Why WebP Is the Best Format for WordPress in 2026
WordPress added native WebP support in version 5.8, and it has quickly become the recommended format for web images. WebP files are significantly smaller than their JPG and PNG equivalents while maintaining virtually identical visual quality. For a typical WordPress blog post with 5-10 images, switching from JPG to WebP can reduce total page weight by 200-500 KB.
Google explicitly recommends WebP in its PageSpeed Insights audits. If you are seeing the Serve images in next-gen formats suggestion, converting to WebP is the fastest way to resolve it. Every major browser now supports WebP, so there are no compatibility concerns for your visitors.
WordPress Image Size Limits and Recommendations
WordPress has a default upload limit that varies by hosting provider, typically between 2 MB and 128 MB. But just because you can upload a 50 MB image does not mean you should. Large uploads slow down your admin panel, consume hosting storage, and increase server processing time as WordPress generates multiple thumbnail sizes.
- Blog post featured images: 1200x630 pixels in WebP or JPG, aim for under 100 KB
- In-content images: match your theme content width (usually 800-1200px wide), under 150 KB
- Hero/banner images: 1920x1080 pixels maximum, under 200 KB in WebP
- Thumbnails and icons: 300x300 pixels or smaller, under 30 KB
- Logo: PNG with transparency if needed, SVG if your theme supports it
Handling HEIC Photos from Your Phone
If you take blog photos with an iPhone, your images are saved as HEIC by default. WordPress does not support HEIC uploads, so you will get an error if you try to upload them directly. The fix is simple: convert HEIC to WebP or JPG before uploading. imageconvert.co handles HEIC conversion entirely in your browser using WebAssembly, so your personal photos stay private.

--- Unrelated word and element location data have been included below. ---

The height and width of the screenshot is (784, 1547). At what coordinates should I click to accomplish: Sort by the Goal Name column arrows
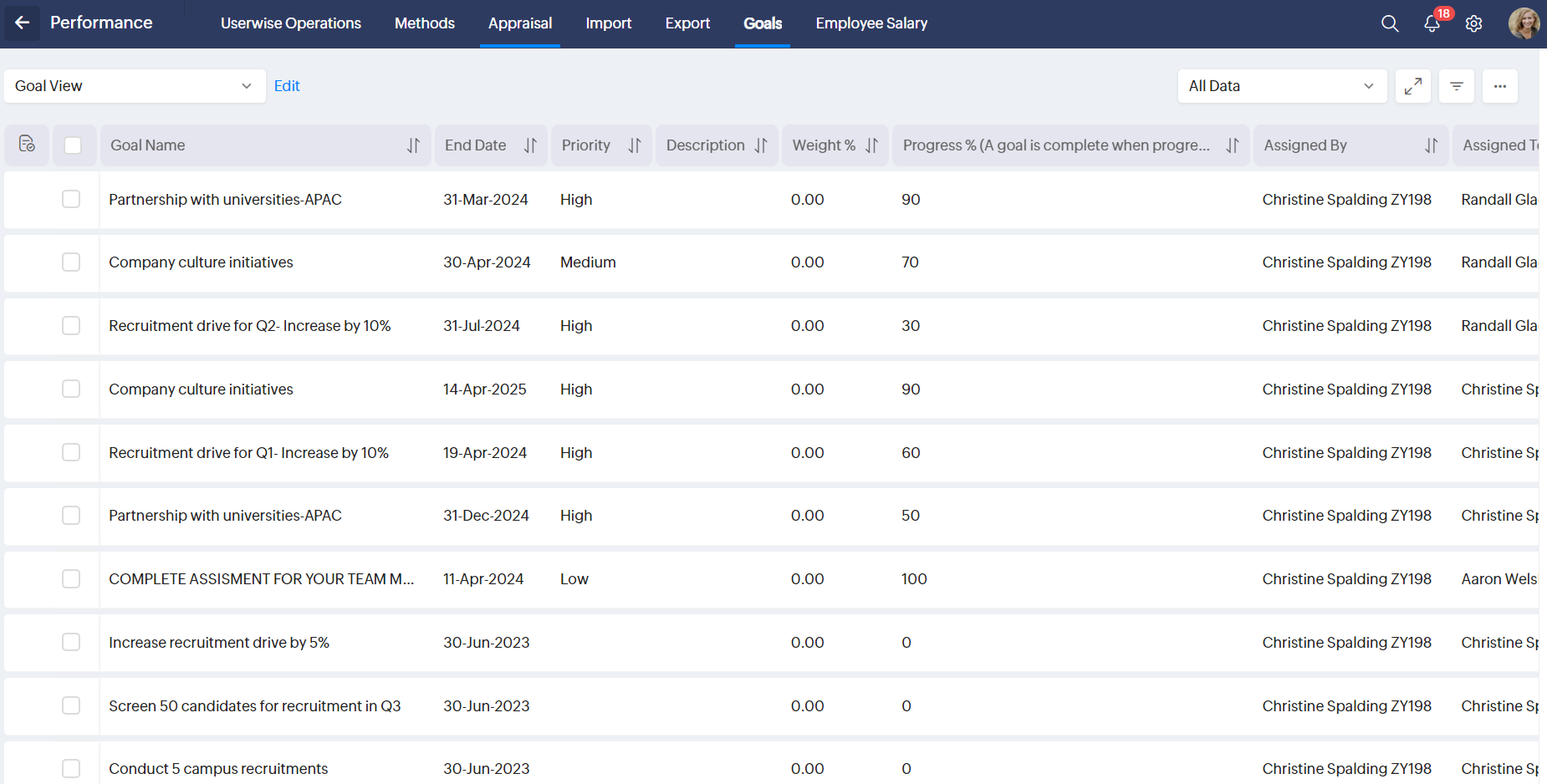coord(413,145)
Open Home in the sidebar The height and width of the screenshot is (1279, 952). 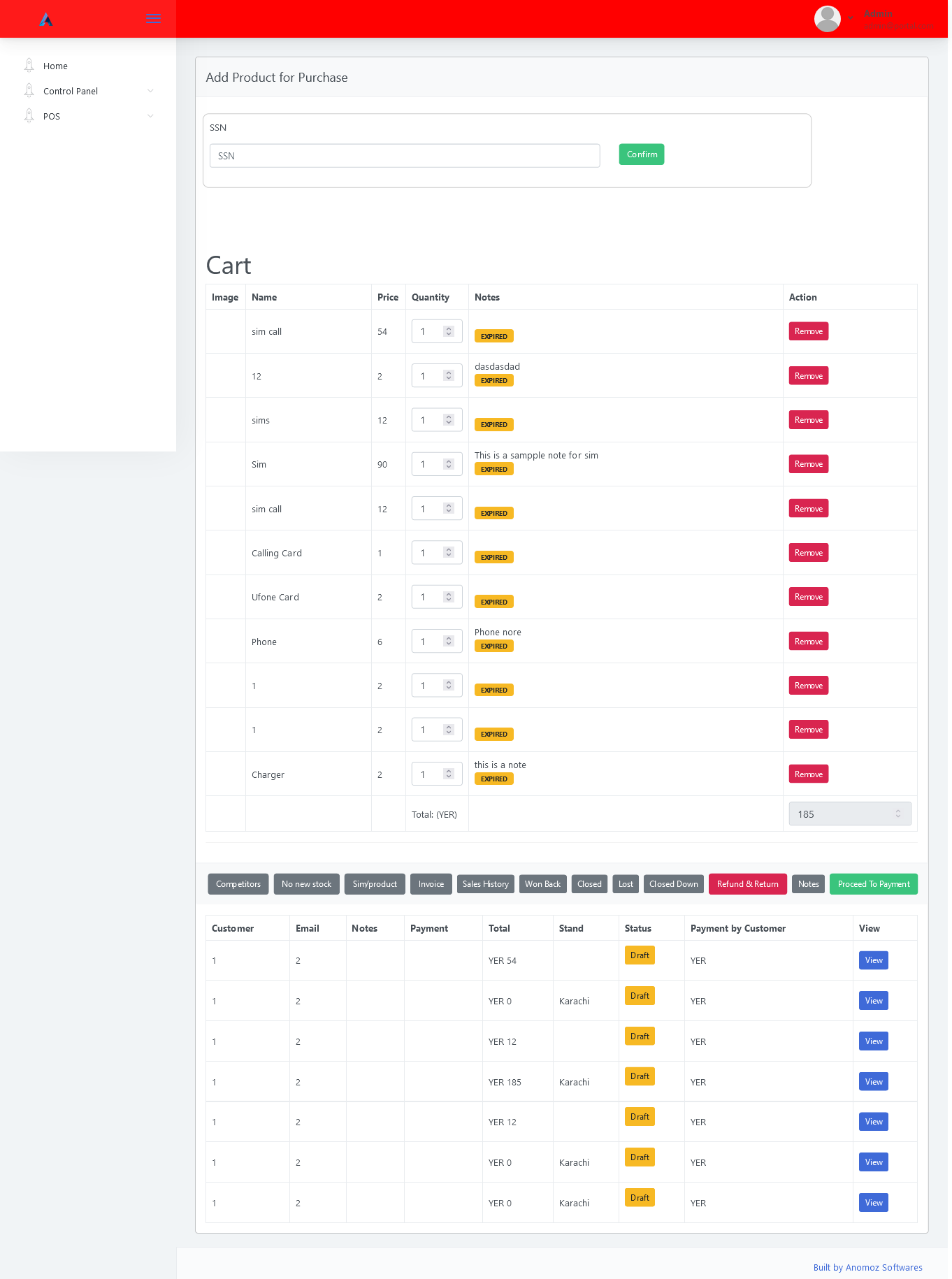coord(55,66)
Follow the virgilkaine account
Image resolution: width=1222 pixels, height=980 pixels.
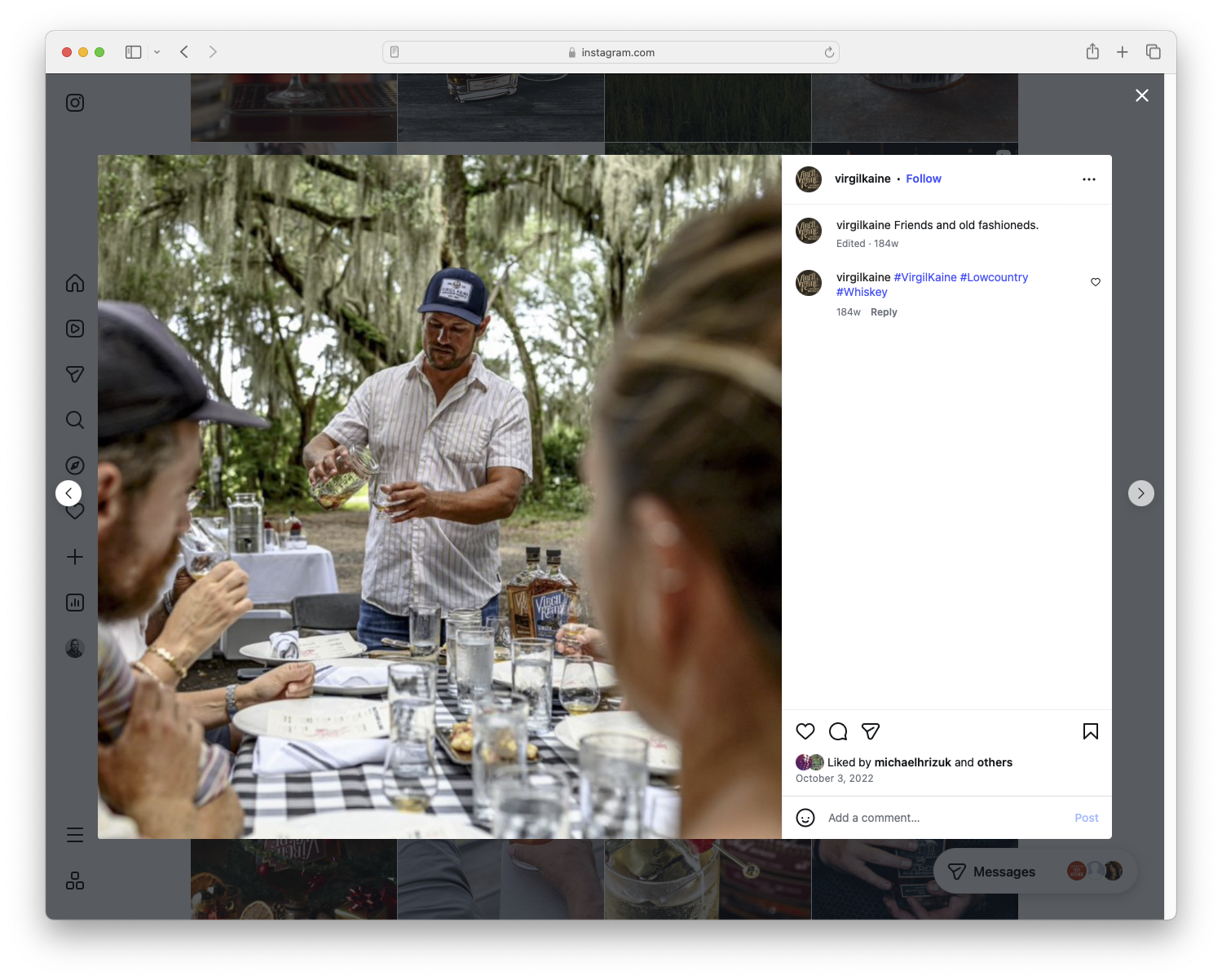(923, 178)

Frequently Asked Questions
Does WordPress automatically convert images to WebP?
WordPress 5.8 and later can generate WebP versions of uploaded images if your server supports it, but this depends on your hosting environment and PHP configuration. Many hosts do not enable this by default. Converting images to WebP before uploading guarantees the format regardless of your server setup.
Should I convert all my existing WordPress images to WebP?
If you have hundreds of existing images, batch converting them is worth the effort. Use imageconvert.co to convert them in bulk, then re-upload. The page speed improvement is immediate and can positively impact your search rankings.
What happens if a visitor's browser does not support WebP?
As of 2026, every major browser supports WebP including Chrome, Firefox, Safari, and Edge. Browser support is over 97% globally, so compatibility is not a practical concern for any modern website.
Is PNG or JPG better for WordPress product images?
For product images with solid backgrounds, JPG is usually the better choice due to smaller file sizes. If your product images need transparent backgrounds (for overlay effects or white backgrounds), use PNG. For the best of both worlds, use WebP which supports both transparency and excellent compression.